→ Work to complete
Copy the rows below, swapping each occurrence of "computer-use agent" for "desktop agent" and leaving everything else unchanged.

<<<<

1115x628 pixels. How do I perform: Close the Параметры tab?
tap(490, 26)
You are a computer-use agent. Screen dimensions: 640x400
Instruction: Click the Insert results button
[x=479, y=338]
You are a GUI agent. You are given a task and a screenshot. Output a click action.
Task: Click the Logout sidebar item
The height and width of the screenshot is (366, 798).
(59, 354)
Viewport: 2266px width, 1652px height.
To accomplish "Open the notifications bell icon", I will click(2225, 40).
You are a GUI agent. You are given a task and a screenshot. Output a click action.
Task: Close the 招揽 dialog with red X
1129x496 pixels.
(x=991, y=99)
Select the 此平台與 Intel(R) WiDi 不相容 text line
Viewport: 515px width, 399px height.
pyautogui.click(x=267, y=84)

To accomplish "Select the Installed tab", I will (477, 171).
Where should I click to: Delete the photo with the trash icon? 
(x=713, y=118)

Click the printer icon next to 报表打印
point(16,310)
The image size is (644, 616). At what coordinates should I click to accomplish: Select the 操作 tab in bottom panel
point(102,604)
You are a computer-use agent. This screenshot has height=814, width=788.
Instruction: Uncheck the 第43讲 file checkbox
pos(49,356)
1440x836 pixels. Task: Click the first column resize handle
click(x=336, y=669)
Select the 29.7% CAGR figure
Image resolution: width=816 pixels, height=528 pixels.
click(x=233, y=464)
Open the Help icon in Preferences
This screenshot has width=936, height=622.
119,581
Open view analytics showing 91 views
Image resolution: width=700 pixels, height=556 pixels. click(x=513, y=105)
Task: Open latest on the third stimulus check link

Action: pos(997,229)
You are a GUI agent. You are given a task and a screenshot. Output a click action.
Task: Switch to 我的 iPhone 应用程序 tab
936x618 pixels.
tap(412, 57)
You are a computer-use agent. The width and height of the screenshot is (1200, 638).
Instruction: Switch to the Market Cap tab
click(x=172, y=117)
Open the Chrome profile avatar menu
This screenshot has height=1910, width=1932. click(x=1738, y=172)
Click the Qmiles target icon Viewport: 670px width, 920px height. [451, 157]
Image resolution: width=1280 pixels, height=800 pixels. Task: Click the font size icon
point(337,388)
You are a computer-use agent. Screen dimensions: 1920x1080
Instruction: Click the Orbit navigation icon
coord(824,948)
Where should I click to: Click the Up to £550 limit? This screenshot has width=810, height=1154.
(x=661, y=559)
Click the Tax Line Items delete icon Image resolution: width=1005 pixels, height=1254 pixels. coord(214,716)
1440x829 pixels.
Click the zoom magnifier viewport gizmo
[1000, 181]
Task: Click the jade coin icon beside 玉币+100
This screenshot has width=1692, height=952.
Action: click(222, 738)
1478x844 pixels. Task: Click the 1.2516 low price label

>>>>

→ Response
1115x628 pixels. How do I perform: Close the Параметры tab?
tap(490, 26)
You are a desktop agent. Screen dimensions: 640x400
Instruction: Click the Insert results button
[x=479, y=338]
You are a GUI agent. You are given a task and a screenshot. Output a click action.
Task: Click the Logout sidebar item
The height and width of the screenshot is (366, 798).
(59, 354)
Viewport: 2266px width, 1652px height.
To accomplish "Open the notifications bell icon", I will click(2225, 40).
You are a GUI agent. You are given a task and a screenshot. Output a click action.
Task: Close the 招揽 dialog with red X
1129x496 pixels.
(x=991, y=99)
Select the 此平台與 Intel(R) WiDi 不相容 text line
Viewport: 515px width, 399px height.
pyautogui.click(x=267, y=84)

To accomplish "Select the Installed tab", I will (477, 171).
Where should I click to: Delete the photo with the trash icon? 
(x=713, y=118)

Click the printer icon next to 报表打印
point(16,310)
The image size is (644, 616). At what coordinates should I click to accomplish: Select the 操作 tab in bottom panel
point(102,604)
You are a desktop agent. This screenshot has height=814, width=788.
Instruction: Uncheck the 第43讲 file checkbox
pos(49,356)
1440x836 pixels. Task: Click the first column resize handle
click(x=336, y=669)
Select the 29.7% CAGR figure
Image resolution: width=816 pixels, height=528 pixels.
click(x=233, y=464)
Open the Help icon in Preferences
This screenshot has width=936, height=622.
119,581
Open view analytics showing 91 views
Image resolution: width=700 pixels, height=556 pixels. click(x=513, y=105)
Task: Open latest on the third stimulus check link

Action: pos(997,229)
You are a GUI agent. You are given a task and a screenshot. Output a click action.
Task: Switch to 我的 iPhone 应用程序 tab
936x618 pixels.
tap(412, 57)
You are a desktop agent. The width and height of the screenshot is (1200, 638).
Instruction: Switch to the Market Cap tab
click(x=172, y=117)
Open the Chrome profile avatar menu
This screenshot has height=1910, width=1932. click(x=1738, y=172)
Click the Qmiles target icon Viewport: 670px width, 920px height. [451, 157]
Image resolution: width=1280 pixels, height=800 pixels. Task: Click the font size icon
point(337,388)
You are a desktop agent. Screen dimensions: 1920x1080
Instruction: Click the Orbit navigation icon
coord(824,948)
Where should I click to: Click the Up to £550 limit? This screenshot has width=810, height=1154.
(x=661, y=559)
Click the Tax Line Items delete icon Image resolution: width=1005 pixels, height=1254 pixels. coord(214,716)
1440x829 pixels.
Click the zoom magnifier viewport gizmo
[1000, 181]
Task: Click the jade coin icon beside 玉币+100
This screenshot has width=1692, height=952.
Action: click(222, 738)
1478x844 pixels. Task: Click the 1.2516 low price label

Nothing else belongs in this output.